---------- SELECTED PASSAGE ----------

Although computers are typically viewed as a modern invention involving electronics, computing predates the use of electrical devices. The ancient abacus was perhaps the first digital computing device. Analog computing dates back several millennia as primitive computing devices were used as early as the ancient Greeks and Romans, the most known complex of which being the Antikythera mechanism. Later devices such as the castle clock (1206), slide rule (c. 1624) and Babbage’s Difference Engine (1822) are other examples of early mechanical analog computers.
The introduction of electric power in the 19th century led to the rise of electrical and hybrid electro-mechanical devices to carry out both digital (Hollerith punch-card machine) and analog (Bush’s differential analyzer) calculation. Telephone switching came to be based on this technology, which led to the development of machines that we would recognize as early computers.
The presentation of the Edison Effect in 1885 provided the theoretical background for electronic devices. Originally in the form of vacuum tubes, electronic components were rapidly integrated into electric devices, revolutionizing radio and later television. It was in computers however, where the full impact of electronics was felt. Analog computers used to calculate ballistics were crucial to the outcome of World War II, and the Colossus and the ENIAC, the two earliest electronic digital computers, were developed during the war.
With the invention of solid-state electronics, the transistor and ultimately the integrated circuit, computers would become much smaller and eventually affordable for the average consumer. Today “computers” are present in nearly every aspect of everyday life, from watches to automobiles.

----------

EXERCISE INSTRUCTIONS
A – In the passage on the history of computing, which two machines are named as the earliest electronic digital computers?
B – Quote word for word the stretch of the computing history passage that begins with "The presentation of" and ends with "watches to automobiles.".

---------- EXTRACTED RECORDS ----------

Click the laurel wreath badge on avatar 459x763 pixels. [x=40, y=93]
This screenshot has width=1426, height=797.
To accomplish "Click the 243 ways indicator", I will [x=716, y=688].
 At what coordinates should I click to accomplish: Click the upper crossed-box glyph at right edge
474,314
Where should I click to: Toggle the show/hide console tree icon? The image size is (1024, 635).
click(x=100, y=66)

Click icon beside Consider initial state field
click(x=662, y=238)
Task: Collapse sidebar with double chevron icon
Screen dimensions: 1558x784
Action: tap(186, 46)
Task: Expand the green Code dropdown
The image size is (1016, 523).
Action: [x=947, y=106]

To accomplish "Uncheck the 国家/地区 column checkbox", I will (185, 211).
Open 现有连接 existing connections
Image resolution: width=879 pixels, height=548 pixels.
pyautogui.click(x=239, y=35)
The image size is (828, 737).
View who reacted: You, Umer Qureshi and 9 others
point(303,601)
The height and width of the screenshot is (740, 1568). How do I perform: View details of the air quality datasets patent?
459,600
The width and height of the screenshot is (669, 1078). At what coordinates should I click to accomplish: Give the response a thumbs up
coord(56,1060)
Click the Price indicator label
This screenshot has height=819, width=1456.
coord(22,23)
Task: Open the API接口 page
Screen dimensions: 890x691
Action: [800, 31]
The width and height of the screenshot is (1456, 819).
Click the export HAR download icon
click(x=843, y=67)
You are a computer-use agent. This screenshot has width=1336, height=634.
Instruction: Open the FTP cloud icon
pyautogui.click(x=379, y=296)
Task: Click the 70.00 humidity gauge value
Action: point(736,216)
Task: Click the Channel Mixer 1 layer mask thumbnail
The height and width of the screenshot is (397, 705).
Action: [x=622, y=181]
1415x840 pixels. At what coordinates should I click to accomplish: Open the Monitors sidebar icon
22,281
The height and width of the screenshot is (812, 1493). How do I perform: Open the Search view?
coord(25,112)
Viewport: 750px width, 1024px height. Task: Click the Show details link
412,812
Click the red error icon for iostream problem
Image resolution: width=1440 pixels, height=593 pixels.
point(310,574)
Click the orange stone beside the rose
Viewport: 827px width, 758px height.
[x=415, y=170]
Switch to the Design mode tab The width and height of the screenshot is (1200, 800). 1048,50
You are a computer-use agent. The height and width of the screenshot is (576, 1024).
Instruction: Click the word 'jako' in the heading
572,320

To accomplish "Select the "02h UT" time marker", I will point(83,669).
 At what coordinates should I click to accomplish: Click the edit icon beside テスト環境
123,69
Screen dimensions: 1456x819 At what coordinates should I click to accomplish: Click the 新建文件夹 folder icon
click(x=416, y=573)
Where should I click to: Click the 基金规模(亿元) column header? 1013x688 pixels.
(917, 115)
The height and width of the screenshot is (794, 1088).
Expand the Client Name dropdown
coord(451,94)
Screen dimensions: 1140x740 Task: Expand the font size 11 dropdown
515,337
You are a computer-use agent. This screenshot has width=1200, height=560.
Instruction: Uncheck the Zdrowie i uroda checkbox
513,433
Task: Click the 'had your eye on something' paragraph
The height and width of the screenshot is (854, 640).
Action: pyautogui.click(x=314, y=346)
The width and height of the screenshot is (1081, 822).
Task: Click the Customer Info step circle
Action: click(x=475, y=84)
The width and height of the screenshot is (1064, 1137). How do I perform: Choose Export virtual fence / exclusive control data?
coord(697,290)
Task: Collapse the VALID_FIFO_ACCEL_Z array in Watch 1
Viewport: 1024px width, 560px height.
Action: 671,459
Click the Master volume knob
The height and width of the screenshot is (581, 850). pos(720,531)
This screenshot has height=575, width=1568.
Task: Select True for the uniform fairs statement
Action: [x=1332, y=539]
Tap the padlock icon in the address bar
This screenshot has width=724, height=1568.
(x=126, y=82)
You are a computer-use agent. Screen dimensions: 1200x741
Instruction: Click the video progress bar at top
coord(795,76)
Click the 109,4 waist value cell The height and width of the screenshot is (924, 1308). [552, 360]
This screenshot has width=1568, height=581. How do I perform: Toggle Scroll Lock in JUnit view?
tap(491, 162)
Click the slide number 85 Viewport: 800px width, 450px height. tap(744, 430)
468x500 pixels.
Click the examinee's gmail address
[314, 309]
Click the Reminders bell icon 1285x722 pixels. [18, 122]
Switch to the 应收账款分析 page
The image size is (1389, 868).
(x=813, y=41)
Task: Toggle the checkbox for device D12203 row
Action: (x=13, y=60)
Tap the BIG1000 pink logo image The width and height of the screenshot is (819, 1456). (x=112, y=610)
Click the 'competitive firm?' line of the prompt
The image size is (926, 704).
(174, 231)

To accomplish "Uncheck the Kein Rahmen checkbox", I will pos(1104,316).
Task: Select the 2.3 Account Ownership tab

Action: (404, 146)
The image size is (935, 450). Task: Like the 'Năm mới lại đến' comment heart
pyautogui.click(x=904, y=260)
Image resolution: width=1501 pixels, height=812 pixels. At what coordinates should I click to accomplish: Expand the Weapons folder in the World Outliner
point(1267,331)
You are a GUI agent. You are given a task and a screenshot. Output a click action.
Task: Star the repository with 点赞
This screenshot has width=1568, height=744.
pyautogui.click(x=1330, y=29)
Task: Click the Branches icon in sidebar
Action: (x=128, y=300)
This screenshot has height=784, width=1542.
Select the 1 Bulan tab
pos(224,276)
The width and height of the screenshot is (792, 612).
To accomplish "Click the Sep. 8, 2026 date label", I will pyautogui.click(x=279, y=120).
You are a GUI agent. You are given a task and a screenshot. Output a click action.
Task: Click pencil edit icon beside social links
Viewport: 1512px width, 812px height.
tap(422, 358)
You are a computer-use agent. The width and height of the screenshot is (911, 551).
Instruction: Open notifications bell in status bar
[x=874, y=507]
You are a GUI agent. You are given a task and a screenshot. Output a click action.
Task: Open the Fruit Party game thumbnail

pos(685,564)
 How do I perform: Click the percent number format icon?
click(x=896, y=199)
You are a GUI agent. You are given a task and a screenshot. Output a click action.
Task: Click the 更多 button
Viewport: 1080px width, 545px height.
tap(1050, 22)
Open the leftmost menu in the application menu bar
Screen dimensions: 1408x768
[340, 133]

----------

SOLUTIONS TO THE TASKS
A – The Colossus and the ENIAC.

B –
The presentation of the Edison Effect in 1885 provided the theoretical background for electronic devices. Originally in the form of vacuum tubes, electronic components were rapidly integrated into electric devices, revolutionizing radio and later television. It was in computers however, where the full impact of electronics was felt. Analog computers used to calculate ballistics were crucial to the outcome of World War II, and the Colossus and the ENIAC, the two earliest electronic digital computers, were developed during the war.
With the invention of solid-state electronics, the transistor and ultimately the integrated circuit, computers would become much smaller and eventually affordable for the average consumer. Today “computers” are present in nearly every aspect of everyday life, from watches to automobiles.